El abogado explicó que eso consistía en juzgarle como a un ausente, «por contumacia», y que en tal caso el asunto se agravaría, puesto que en Francia a un procesado se le presumía siempre culpable, mientras que en Inglaterra, por ejemplo, el fiscal acusador tenía que aportar las pruebas de la culpabilidad de toda persona detenida, la cual, en defecto de una acusación notificada por escrito, quedaba en libertad pasadas veinticuatro horas.

—¿Se sabe quién será el futuro fiscal acusador del proceso?

—Son dos. Primero, Dionisio Talón, abogado general del mismo rey, y, como ya preveía, vuestro cuñado de Sancé, designado juez. Este último ha fingido renunciar, alegando un lazo de parentesco con vos, pero debe de haberse dejado convencer por Talón o por otros, porque, entre bastidores, en el Palacio de Justicia se dice que ha sido muy astuto al elegir entre sus deberes de familia y su lealtad al rey, a quien todo se lo debe.

Angélica tragó saliva, y su rostro se contrajo, pero se dominó y quiso saber los demás detalles.

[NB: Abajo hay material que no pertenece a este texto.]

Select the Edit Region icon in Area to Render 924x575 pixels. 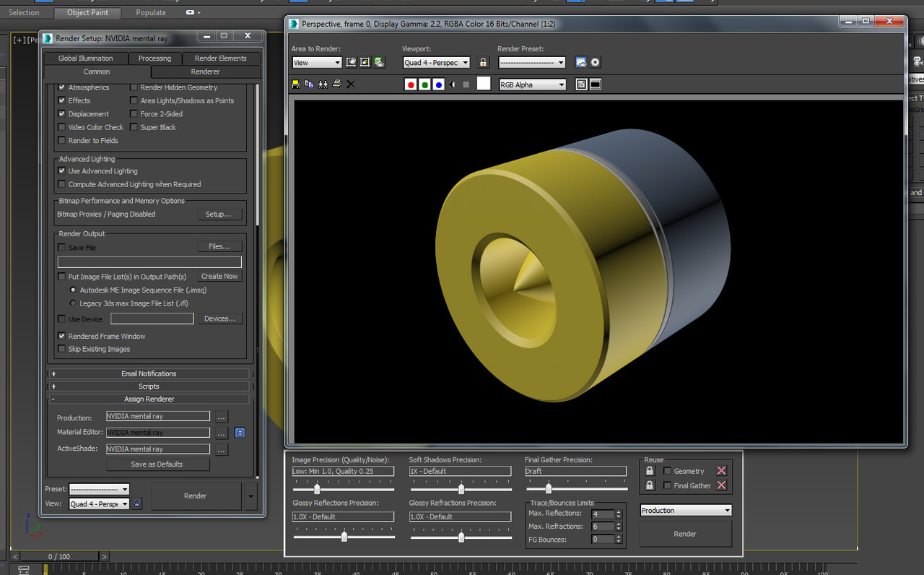pyautogui.click(x=351, y=62)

—Está también Masseneau, parlamentario de Toulouse.

—Sin duda también ése obedecerá cualquier orden del rey, y sobre todo querrá vengarse de un noble insolente…

—Lo ignoro, señora, aunque tal vez sea posible, ya que Masseneau ha sido nombrado especialmente por el rey. Sin embargo, recuerdo que hace poco sostuvo una conversación con la
Grande Mademoiselle
a propósito de vuestro marido, conversación de la cual parece resultar que no sería totalmente hostil al señor de Peyrac y que lamentaría muchísimo que le hayan nombrado.

Angélica quiso recordar.

—La duquesa de Montpensier me dijo, en efecto, algo por el estilo. Reflexionando, no me parece posible tal actitud favorable, porque, ¡ay!, oí a Masseneau insultar a mi marido y a mi marido responderle en el mismo tono.

—Circunstancia que, sin duda, movió su designación nominal por el rey. Porque, con el abogado general y Masseneau, son los únicos nombrados. Los demás son elegidos por Séguier o por el mismo Talón.

—¿Habrá, pues, aún más jueces-jurados?

—Sí, el presidente de los jurados. Me han hablado de Mesmon, pero la cosa me extraña. Es un anciano que no tiene ya más que un soplo de vida. No acierto a verlo como presidente en un debate que corre el riesgo de ser tempestuoso. Tal vez lo han elegido por su debilidad física, porque se sabe que es hombre justo y concienzudo. Si puede encontrar fuerzas para el proceso, es uno de los que podemos esperar convencer. —Desgrez prosiguió—. También estará Bourié, secretario del Consejo de Justicia, que tiene, entre los letrados, reputación de falsario legal. Y un tal Delmas, letrado muy oscuro, al que acaso hayan elegido porque es tío de Colbert, encargado de negocios de Mazarino, o acaso también sencillamente porque es protestante y el rey quiere dar todas las apariencias legales a su justicia y conservar la fama de hacer participar en igualdad a la religión reformada en la expedición de la justicia secular del reino…

—Supongo —dijo Angélica— que ese hugonote se va a sorprender bastante al verse mezclado en un proceso de brujería en el cual se trate de exorcismo y posesión demoníaca. Pero, después de todo, nos será provechoso tener entre los jurados un espíritu tal vez más clarividente y que por adelantado rechaza toda superstición.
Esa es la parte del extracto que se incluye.